Requirements for Management KRAs
KRA: Australian Alps program management
Facilitated by: the AALC
The Australian Alps national parks co-operative program will be well managed, maintain its effectiveness to achieve the vision and objectives of the MOU 2003, and operate within the relevant policy context of each participating agency.
Strategy 1. Cooperative management program. Sustain, develop and promote the Australian Alps cooperative management program as a centre of excellence in mountain protected area management.
Strategy 2. Annual Plan. Develop an Annual Plan that includes an Annual Works Program of projects and activities to address the priority issues for the triennium and achieve the outcomes for the Key Result Areas.
Strategy 3. Strategic partnership alliances. Develop and take opportunities for strategic alliances with national and international organisations including protected area management agencies and other relevant government and non-government stakeholders.
Strategy 4. Monitor results. Monitor, evaluate and report the performance of the Australian Alps national parks co-operative program through the achievements for each of the Key Result Areas.
Strategy 5. Special Task groups. Establish and support Special Task groups (Working Groups and other groups) to direct or advise on individual; projects, activities or program areas on behalf of the AALC.
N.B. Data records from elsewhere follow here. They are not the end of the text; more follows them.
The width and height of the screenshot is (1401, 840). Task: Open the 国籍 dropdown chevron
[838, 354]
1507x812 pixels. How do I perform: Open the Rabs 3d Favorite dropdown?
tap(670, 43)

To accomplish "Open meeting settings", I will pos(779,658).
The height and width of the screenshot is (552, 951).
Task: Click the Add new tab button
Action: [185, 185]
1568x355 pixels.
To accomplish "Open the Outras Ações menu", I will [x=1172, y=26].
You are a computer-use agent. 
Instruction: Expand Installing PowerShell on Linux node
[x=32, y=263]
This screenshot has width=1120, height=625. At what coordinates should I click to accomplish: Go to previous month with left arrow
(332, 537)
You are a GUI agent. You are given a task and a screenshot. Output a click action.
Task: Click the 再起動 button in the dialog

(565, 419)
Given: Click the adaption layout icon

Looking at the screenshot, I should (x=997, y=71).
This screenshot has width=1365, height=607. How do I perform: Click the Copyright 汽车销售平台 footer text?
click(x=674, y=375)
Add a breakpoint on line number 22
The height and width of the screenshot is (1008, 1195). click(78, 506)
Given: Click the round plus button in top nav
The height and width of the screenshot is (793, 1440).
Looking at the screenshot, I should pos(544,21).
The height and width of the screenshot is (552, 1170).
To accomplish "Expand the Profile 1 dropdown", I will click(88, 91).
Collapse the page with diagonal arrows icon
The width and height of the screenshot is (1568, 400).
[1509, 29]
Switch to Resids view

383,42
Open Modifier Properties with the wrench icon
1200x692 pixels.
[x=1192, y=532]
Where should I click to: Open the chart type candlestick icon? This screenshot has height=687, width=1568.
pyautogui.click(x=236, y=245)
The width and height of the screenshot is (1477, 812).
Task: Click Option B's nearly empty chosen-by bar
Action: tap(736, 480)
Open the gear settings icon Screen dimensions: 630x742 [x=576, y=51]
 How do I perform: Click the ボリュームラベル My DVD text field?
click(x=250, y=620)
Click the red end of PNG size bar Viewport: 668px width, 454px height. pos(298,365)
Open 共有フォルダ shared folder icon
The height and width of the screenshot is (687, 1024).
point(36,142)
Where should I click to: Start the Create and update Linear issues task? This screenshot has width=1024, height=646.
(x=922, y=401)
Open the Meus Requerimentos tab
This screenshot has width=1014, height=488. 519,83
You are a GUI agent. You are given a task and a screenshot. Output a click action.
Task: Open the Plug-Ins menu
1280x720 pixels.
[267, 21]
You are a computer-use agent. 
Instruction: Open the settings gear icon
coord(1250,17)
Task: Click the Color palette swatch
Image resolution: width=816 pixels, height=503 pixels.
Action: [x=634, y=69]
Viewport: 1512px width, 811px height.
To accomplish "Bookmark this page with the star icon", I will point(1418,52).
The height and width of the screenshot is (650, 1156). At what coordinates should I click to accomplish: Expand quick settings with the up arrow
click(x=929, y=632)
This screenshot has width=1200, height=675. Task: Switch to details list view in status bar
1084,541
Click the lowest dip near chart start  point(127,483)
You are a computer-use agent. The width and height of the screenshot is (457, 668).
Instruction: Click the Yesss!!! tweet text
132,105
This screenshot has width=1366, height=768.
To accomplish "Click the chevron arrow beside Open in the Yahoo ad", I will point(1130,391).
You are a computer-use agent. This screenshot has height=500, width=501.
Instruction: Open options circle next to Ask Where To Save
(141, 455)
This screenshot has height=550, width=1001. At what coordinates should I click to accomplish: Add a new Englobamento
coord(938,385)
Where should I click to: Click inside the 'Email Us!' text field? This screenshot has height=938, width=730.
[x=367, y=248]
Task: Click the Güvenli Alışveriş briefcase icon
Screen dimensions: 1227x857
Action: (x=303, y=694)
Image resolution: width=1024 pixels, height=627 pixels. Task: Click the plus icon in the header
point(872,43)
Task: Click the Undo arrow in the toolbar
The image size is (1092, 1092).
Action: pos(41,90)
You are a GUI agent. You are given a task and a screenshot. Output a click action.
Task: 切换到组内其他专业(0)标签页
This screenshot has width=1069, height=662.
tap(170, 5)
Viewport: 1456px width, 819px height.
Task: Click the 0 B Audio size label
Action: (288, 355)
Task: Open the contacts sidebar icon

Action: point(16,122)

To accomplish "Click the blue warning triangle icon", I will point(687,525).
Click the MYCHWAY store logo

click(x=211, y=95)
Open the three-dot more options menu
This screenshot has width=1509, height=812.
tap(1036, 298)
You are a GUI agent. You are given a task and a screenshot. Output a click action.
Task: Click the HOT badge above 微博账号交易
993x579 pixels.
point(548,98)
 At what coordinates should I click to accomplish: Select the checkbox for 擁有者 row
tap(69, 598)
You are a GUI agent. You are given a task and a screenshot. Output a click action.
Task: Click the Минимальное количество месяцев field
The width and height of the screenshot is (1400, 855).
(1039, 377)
The AALC will evaluate the performance and achievements of the Australian Alps national parks co-operative program and report the results in the Annual Report. At the end of this strategic plan, the Liaison Committee will commission a formal independent evaluation of the program and the implementation of this strategic plan.
KRA: capacity building
Facilitated by: the AALC by delegation to its Program Co-ordinator
Park-based personnel will increase and share their knowledge and understanding of the values of the Australian Alps national parks, and acquire best-practice skills for managing and communicating these values, and improved cross-agency links.
Strategy 1. Best practice skills and management. Foster common goals for targeted areas requiring training, and encourage staff to share and develop expertise and specialist skills in best-practice management of the natural and cultural values of the Australian Alps national parks;
Strategy 2. Communication. Encourage communication between agency staff concerning the Australian Alps cooperative management program;
Strategy 3. Improved access to Alps information & research resources. Facilitate improved access by Alps park personnel to all Alps reports, proceedings, information databases and research findings. This may be achieved by the development of an Alps intranet site or through other information technology solutions as appropriate;
Strategy 4. Research, management and monitoring. Encourage and support Park-based personnel and others involved in research, management and monitoring in the Australian Alps national parks;
Strategy 5. Staff placements. Encourage and facilitate park personnel to enhance their expertise through appropriate short-term exchange, secondments or placement with other agencies, either within or outside the Australian Alps national parks co-operative program.
Strategy 6. Professional Development. Enhance professional development for Alps national parks staff by encouraging and facilitating participation in special task groups such as working groups, the Alps Operational Group, and taskforces
The general performance evaluation requirements for KRAs will be addressed for this KRA by the AALC’s Program Co-ordinator and reported annually.
KRA: Integrated landscape management
Facilitated by: the AALC
An integrated approach to documenting, recognising and managing all of the natural and cultural values of the landscapes of the Australian Alps national parks.
Strategy 1. Whole-landscape approach. Encourage and promote a whole-landscape perception of the unique mountain landscapes and catchments of the Alps biogeographic unit in planning and management.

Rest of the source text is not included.